WLADISLAW SZPILMAN (1911-2000): Suite The Life of Machines, ALEXANDER MOSOLOV (1900-1973): Sonata No. 4, NIKOLAI ROSLAVETS (1881-1944): Sonata No. 2, GEORGE ANTHEIL (1900-1959): Sonatina "Death of the Machines", Sonata No. 4, CONLON NANCARROW (1912-1997): Sonatina.

Catalogue Number: 03J010
Label: EDA
Reference: 28
Format: CD
Price: $18.98
Description: Using Szpilman's title as title of the collection, this program of modern piano music from Roslavets' 1916 sonata to Antheil's of 1948 is intended as a glimpse at the effect on composers of the mechanization of society, a problem many authors and artists began to deal with in the late 19th century but which the horrors of World War I seem to have finally brought home to musicians. Not all of this music is "machine music" - Roslavets' unfinished and unpublished sonata (only discovered in the 1990s) is an example of his use of a "synthetic chord" (inspired, of course, by Scriabin) out of which the entire 17-minute work develops - and not all of it sees something sinister in the machine.

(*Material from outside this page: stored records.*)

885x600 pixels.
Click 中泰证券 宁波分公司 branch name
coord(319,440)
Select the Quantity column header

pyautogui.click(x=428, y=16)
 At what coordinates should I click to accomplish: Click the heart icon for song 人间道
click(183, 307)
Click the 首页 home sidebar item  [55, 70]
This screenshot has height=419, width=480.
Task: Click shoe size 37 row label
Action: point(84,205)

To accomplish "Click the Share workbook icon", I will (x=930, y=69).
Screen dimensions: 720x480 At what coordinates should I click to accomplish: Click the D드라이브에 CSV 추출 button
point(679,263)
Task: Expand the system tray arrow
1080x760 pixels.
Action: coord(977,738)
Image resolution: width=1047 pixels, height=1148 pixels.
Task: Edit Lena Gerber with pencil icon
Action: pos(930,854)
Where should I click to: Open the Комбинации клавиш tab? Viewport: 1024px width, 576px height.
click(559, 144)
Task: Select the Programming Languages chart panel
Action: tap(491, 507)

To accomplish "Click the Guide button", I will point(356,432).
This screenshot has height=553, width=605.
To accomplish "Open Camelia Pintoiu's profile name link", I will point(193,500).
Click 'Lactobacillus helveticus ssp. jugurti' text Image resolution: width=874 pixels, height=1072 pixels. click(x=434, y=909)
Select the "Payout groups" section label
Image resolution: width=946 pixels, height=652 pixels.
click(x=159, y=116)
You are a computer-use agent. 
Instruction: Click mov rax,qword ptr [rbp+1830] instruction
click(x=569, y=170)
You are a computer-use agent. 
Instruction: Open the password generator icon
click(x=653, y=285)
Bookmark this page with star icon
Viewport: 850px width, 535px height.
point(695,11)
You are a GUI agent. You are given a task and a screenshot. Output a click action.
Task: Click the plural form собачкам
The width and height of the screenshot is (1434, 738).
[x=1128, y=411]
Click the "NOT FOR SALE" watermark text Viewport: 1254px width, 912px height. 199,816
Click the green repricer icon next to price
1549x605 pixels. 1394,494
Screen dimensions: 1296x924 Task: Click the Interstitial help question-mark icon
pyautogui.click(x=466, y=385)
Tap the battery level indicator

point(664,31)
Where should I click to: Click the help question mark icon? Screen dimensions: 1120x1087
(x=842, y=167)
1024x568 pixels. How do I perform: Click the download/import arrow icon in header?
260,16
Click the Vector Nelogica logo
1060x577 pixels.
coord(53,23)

Szpilman's 1933 suite (both it and the Roslavets are not otherwise available on CD) is actually good-natured, like a cute little perpetual-motion machine happily humming along - the exact opposite of Antheil's brief 1922 depiction of machines breaking down. Nothing else here is exactly standard repertoire (this is the only available recorded composition by Szpilman who was, of course the real-life pianist in Roman Polanski's film The Pianist) and EDA, as always, provides lengthy (almost nine pages in English), detailed and well-translated notes. Vladimir Stoupel (piano).